## What is expected
Please repeat the records, word for word and without gaps.

══ Available data ══

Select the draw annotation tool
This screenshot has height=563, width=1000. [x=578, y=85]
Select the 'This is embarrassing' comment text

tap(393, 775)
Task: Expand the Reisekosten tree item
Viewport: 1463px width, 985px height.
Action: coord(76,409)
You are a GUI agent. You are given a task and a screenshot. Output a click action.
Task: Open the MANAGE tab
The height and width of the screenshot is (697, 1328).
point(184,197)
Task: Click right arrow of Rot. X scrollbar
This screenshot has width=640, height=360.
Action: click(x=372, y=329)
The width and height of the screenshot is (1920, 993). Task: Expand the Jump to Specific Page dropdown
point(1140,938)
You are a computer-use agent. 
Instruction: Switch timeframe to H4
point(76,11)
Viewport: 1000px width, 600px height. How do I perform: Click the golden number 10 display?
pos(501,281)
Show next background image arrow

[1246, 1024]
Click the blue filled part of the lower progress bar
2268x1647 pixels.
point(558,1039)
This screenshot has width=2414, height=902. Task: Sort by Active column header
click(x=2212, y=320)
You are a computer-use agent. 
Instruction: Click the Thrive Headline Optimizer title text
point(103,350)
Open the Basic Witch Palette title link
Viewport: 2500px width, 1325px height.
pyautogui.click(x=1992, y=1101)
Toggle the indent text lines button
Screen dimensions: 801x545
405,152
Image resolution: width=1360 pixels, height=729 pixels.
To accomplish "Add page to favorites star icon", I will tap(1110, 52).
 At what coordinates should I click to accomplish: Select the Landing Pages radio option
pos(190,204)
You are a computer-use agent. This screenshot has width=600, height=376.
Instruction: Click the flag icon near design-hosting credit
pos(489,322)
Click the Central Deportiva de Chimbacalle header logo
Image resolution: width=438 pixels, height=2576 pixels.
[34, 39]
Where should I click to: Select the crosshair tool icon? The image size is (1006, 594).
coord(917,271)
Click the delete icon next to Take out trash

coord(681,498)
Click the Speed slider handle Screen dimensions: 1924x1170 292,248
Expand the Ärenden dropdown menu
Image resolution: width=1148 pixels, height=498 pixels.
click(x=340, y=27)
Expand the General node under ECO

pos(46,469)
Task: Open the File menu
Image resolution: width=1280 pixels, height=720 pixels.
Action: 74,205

═══

## Output below
Select the draw annotation tool
This screenshot has height=563, width=1000. [x=578, y=85]
Select the 'This is embarrassing' comment text

tap(393, 775)
Task: Expand the Reisekosten tree item
Viewport: 1463px width, 985px height.
Action: coord(76,409)
You are a GUI agent. You are given a task and a screenshot. Output a click action.
Task: Open the MANAGE tab
The height and width of the screenshot is (697, 1328).
point(184,197)
Task: Click right arrow of Rot. X scrollbar
This screenshot has width=640, height=360.
Action: click(x=372, y=329)
The width and height of the screenshot is (1920, 993). Task: Expand the Jump to Specific Page dropdown
point(1140,938)
You are a computer-use agent. 
Instruction: Switch timeframe to H4
point(76,11)
Viewport: 1000px width, 600px height. How do I perform: Click the golden number 10 display?
pos(501,281)
Show next background image arrow

[1246, 1024]
Click the blue filled part of the lower progress bar
2268x1647 pixels.
point(558,1039)
This screenshot has width=2414, height=902. Task: Sort by Active column header
click(x=2212, y=320)
You are a computer-use agent. 
Instruction: Click the Thrive Headline Optimizer title text
point(103,350)
Open the Basic Witch Palette title link
Viewport: 2500px width, 1325px height.
pyautogui.click(x=1992, y=1101)
Toggle the indent text lines button
Screen dimensions: 801x545
405,152
Image resolution: width=1360 pixels, height=729 pixels.
To accomplish "Add page to favorites star icon", I will tap(1110, 52).
 At what coordinates should I click to accomplish: Select the Landing Pages radio option
pos(190,204)
You are a computer-use agent. This screenshot has width=600, height=376.
Instruction: Click the flag icon near design-hosting credit
pos(489,322)
Click the Central Deportiva de Chimbacalle header logo
Image resolution: width=438 pixels, height=2576 pixels.
[34, 39]
Where should I click to: Select the crosshair tool icon? The image size is (1006, 594).
coord(917,271)
Click the delete icon next to Take out trash

coord(681,498)
Click the Speed slider handle Screen dimensions: 1924x1170 292,248
Expand the Ärenden dropdown menu
Image resolution: width=1148 pixels, height=498 pixels.
click(x=340, y=27)
Expand the General node under ECO

pos(46,469)
Task: Open the File menu
Image resolution: width=1280 pixels, height=720 pixels.
Action: 74,205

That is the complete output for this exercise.